Airton S – O Max integrou a banda desde o seu inicio até a metade de 2008, tendo definido muito de nossa identidade melódica e chegando a gravar o Dead Pop. Ele tocou na banda que pioneirizou esse estilo mais pós-punk gótico em Fortaleza, o Rebel Rockets, nos anos 90. A banda já estava extinta quando o convidamos a assumir os synths no Plastique Noir. O cara cativou todo mundo logo de cara com seu jeito amável de ser, sem falar em sua puta bagagem musical, quase enciclopédica. A chegada dele à formação foi, sem dúvida, o marco final para que nos sentíssemos prontos pra começar, como banda de verdade. Tinha ainda o folclore derivado de sua profissão como agente funerário (risos), era divertido mencionar isso em entrevistas. Infelizmente o cara foi se ocupando demais com atividades paralelas e teve que deixar a banda. Digo, deixou mesmo: ele não foi expulso e também nunca pediu pra sair. Foi estranho… simplesmente ele parou de comparecer a ensaios, shows… daí a gente ia se virando. Hoje, interpretamos essa atitude como uma maneira que ele encontrou de evitar de falar em saída por não querer de fato sair. Nosso contato foi ficando cada vez mais esparso desde então, sempre tínhamos notícias de sua vida por meio de um primo dele que é muito amigo nosso, quase irmão dele. Foi um choque quando recebemos a notícia de seu falecimento devido a complicações de saúde. Ele já estava há muitos dias em coma e o fato ocorreu quando estávamos numa reunião de amigos em razão do aniversário do Mäzela, que acabou sendo atingido de forma violenta naquele que era seu dia. O disco estava para começar a ser gravado, já tínhamos o material inteiro pronto. Somos caras bastante céticos, mas gostamos de pensar que ele estava presente posteriormente no processo, ajudando nem que fosse a partir da idéia que sua pessoa representa nos nossos corações de forma inspiradora.

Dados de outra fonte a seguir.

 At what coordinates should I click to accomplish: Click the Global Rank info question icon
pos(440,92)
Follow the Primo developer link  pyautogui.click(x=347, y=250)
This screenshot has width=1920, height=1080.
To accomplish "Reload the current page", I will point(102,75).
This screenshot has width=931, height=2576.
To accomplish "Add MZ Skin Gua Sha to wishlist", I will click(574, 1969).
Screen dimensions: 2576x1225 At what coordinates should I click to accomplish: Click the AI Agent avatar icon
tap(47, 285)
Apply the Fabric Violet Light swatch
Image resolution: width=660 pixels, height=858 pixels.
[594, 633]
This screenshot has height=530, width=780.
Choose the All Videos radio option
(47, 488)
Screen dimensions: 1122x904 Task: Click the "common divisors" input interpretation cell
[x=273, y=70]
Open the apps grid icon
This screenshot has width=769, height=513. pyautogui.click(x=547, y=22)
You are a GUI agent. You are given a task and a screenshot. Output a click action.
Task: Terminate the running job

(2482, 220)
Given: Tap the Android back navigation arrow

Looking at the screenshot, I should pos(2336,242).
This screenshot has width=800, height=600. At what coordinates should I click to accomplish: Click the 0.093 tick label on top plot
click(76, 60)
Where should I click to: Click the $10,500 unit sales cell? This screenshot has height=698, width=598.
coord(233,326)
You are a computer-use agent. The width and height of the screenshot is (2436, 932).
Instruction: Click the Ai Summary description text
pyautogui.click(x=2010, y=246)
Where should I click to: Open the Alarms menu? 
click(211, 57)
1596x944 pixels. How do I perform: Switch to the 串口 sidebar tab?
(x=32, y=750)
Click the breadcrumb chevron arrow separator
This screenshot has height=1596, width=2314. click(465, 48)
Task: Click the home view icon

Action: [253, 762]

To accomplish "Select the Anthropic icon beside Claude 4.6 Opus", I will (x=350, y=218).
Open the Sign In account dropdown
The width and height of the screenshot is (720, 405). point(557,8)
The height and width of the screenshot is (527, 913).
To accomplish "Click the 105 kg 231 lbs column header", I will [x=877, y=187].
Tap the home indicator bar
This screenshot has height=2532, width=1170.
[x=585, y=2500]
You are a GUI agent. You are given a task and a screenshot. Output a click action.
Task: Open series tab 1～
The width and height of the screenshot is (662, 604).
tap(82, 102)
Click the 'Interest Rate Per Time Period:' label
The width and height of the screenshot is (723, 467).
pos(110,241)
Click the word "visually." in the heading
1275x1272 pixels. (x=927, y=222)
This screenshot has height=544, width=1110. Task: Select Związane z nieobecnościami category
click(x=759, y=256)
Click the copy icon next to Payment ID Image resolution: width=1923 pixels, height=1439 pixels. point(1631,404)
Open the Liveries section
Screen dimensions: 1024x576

Programa de Rock – Aproveitando o “gancho”: façam-nos um resumo do que tem sido a experiência da existência da banda até agora: os acontecimentos mais marcantes, as maiores dificuldades, as maiores alegrias …
Airton S – Cara, esse começo da minha resposta vai soar clichê, mas é foda: a gente passou por muita coisa nesses 5 anos. Eu juro que não consigo mais repassar minha vida durante esse tempo dissociando-a da banda. Acho que a melhor coisa que ficou são os amigos. As viagens sempre foram e são cansativas, mas eu diria sem pensar muito que elas são o melhor da festa. E é o que mais marca. E olha que eu não gosto de fazer show, meu lance é estúdio. A gente se divertiu muito por aí. Conhecemos gente de toda parte, vivemos momentos engraçados, encontramos freaks de toda espécie. A parte ruim, acho que foram os desentendimentos. A gente já brigou muito, de vez em quando ainda brigamos, aliás. Já fiquei sem falar com o Mäzela por semanas, já “rompi” até mesmo com o Babuê, que é uma moça (risos). Tivemos momentos em que tínhamos grana pra caramba pra investir nas nossas coisas, situações em que nos sentimos rockstars por causa de bobagens como, sei lá, estarmos pela primeira vez em um puta hotel aguardando a hora do show. Sabe, essa coisa meio de moleque sonhador? “Caralho, fodeu, estamos bombando!” (risos) Meio ridículo até… Ou ainda, estarmos ao lado de bandas gringas fodonas, na mesma van… Encontramos o Afrika Bambaataa no backstage do Abril Pro Rock, uma lenda viva, tocamos na mesma noite, o cara mó figuraça, divertidão, tirando sarro do Mäzela bêbado… Assim como também já rolaram momentos em que estávamos quebrados, sem ter nem o que comer esperando o ônibus de volta pra Fortaleza, bebendo cachaça e tocando violão na rodoviária pra passar o tempo. Já rolou de sermos saudados pessoalmente por jornalistas de certa envergadura e de sermos difamados e acusados levianamente por pseudo-produtor de evento. Sua primeira pergunta foi sobre “gueto”, tem um jornalista que você deve saber a quem me refiro, vive batendo verbalmente na gente… Mas é isso. Tudo faz parte e nós fazemos parte de tudo isso.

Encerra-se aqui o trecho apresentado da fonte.